This has become an important field of research because it involves dissolution and reprecipitation of carbonates and thus aspects the global carbon cycle, but also of development of porosity in petroleum reservoir rocks (Garuglieri et al. 2024). It is a complex field of research, with quite some differences between warmer and colder oceans. In northern seas, e.g. Skagerrak, it was pioneered by Torbjörn Alexandersson (1972, 1978). There are also studies in shallow waters along the Scottish coast (Akpan & Farrow 1985) and as far north as Finnmark (Bromley et al. 1981). Mention is also made of bioerosion and micritization in beach rock (Nagy & Dypvik 1984).

Generally, at our latitudes, the studies show that holes made by boring organisms are very common, indeed, whereas it has been more difficult to explain micritization. Microorganisms may be at work, but also inorganic mechanisms of dissolution and reprecipitation, as well as changes from aragonite to calcite. Aragonite is a common mineral in shells and a less stable variety of calcium carbonate than calcite.

Such observations are confined to shallow marine environments. If shells become part of a terrestrial deposit, their rate of decay may increase depending on the actual environment, for example regarding acidity (higher pH enhancing dissolution), availability of microorganisms, larger boring organisms and animals. Living terrestrial gastropods have been seen to scrape or bore on their dead ancestors to build their own shell (Cadée 1999, 2016).

A bioeroded small gastropod, 20 mm across. Photo by PS

Shell fragments from a gravelly beach by Stavern, South Norway. On close inspection, almost every fragment shows traces of bioerosion. Width of field: c. 30 mm. Photo by PS

Shell sand for aggregate and marble for lime burning

There are quite a few medieval churches along the Norwegian coasts and fjords that have lime mortar with aggregate dug from shell sand deposits, or perhaps even from active sandy/gravelly beaches.
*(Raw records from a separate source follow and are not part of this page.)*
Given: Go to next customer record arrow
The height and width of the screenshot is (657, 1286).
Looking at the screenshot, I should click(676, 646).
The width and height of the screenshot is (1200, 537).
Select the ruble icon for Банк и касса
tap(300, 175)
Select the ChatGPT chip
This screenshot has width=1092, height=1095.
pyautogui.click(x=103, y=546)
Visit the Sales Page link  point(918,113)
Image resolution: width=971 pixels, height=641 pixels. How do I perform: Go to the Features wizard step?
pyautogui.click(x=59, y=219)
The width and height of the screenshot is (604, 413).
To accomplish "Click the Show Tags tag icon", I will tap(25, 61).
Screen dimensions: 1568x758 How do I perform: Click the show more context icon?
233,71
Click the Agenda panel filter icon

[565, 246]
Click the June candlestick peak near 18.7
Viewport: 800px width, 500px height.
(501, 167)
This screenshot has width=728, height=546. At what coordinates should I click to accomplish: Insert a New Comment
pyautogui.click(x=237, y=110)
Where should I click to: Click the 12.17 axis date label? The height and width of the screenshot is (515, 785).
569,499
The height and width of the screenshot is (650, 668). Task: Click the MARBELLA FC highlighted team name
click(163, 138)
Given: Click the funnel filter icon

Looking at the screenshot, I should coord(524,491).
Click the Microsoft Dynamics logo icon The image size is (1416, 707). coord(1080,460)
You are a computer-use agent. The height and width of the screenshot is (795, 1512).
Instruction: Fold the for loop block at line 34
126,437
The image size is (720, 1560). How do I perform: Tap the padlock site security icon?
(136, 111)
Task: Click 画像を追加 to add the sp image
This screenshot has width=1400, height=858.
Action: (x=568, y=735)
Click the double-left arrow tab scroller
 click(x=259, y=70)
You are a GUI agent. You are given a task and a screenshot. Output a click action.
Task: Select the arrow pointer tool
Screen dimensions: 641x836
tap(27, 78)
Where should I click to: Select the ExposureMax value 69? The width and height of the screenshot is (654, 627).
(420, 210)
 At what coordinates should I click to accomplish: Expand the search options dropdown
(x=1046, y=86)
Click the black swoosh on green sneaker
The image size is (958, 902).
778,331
Aggregate is what you mix with the lime binder to make the mortar workable. Two of these churches are Sakshaug Old Church in Central Norway and Moster Old Church on the west coast, both built in the 12^th century.

Shell fragments from bivalves, gastropods and foraminifera in a medieval mortar from Moster Old Church. On the larger fragment in the middle, tiny holes (biopitting) from microboring organisms can be spotted. Width of field c. 8 cm. Photo by PS

Both churches have aggregate with a high proportion of shell fragments, but also including rock and mineral grains. And in both cases, as in many others along the coast, the lime binder was burnt from local marble. One can easily spot typical unburnt – or “underburnt” – marble fragments on studying thin sections of mortar samples with a polarizing microscope. Such fragments did not get the required 850°C in the crude, old kilns to become entirely calcinated. And so they are preserved because they could not be slaked to binder on making the mortar.

There are marble lime burning traditions reaching far back close to both churches. Marble was the most important raw material for lime burning along the Norwegian Atlantic coast – simply because of geology (Storemyr et al. 2023). This is quite different from what happened elsewhere in the North Atlantic region. For on the isles north of Scotland and the Faroes, but also on the west coast of Denmark, lime was historically often burnt from shell. These are places that are often, but not always, poor in bedrock lime resources (Thacker 2017, 2019, se also overview in Storemyr & Arting 2024).

Sakshaug old church in Central Norway. Photo by PS

Old lime mortar with shell sand aggregate in Sakshaug old church, Central Norway. Photo by PS

Underburnt marble fragment in mortar at Sakshaug old church, Central Norway. The colorful areas are remains of “fresh” marble. Microphoto (XPL) by PS

Sakshaug old church has mortars based on burning marble with shell sand as aggregate

Bioerosion in shell aggregate

Typically, the shell fragments in both Moster and Sakshaug old churches are small, usually much less than 10 mm. The largest fragments belong to bivalves and gastropods, while there is a range of fragments from smaller gastropods, foraminifera, as well as barnacles and spines from sea urchins.

It comes as no surprise that the fragments are loaded with holes from boring organisms. Since the fragments are so small, traces of larger boring organisms cannot be seen, and there are generally holes within two size classes – in the range of 20-50 micrometres (<0,05 mm) and less than 5 micrometres.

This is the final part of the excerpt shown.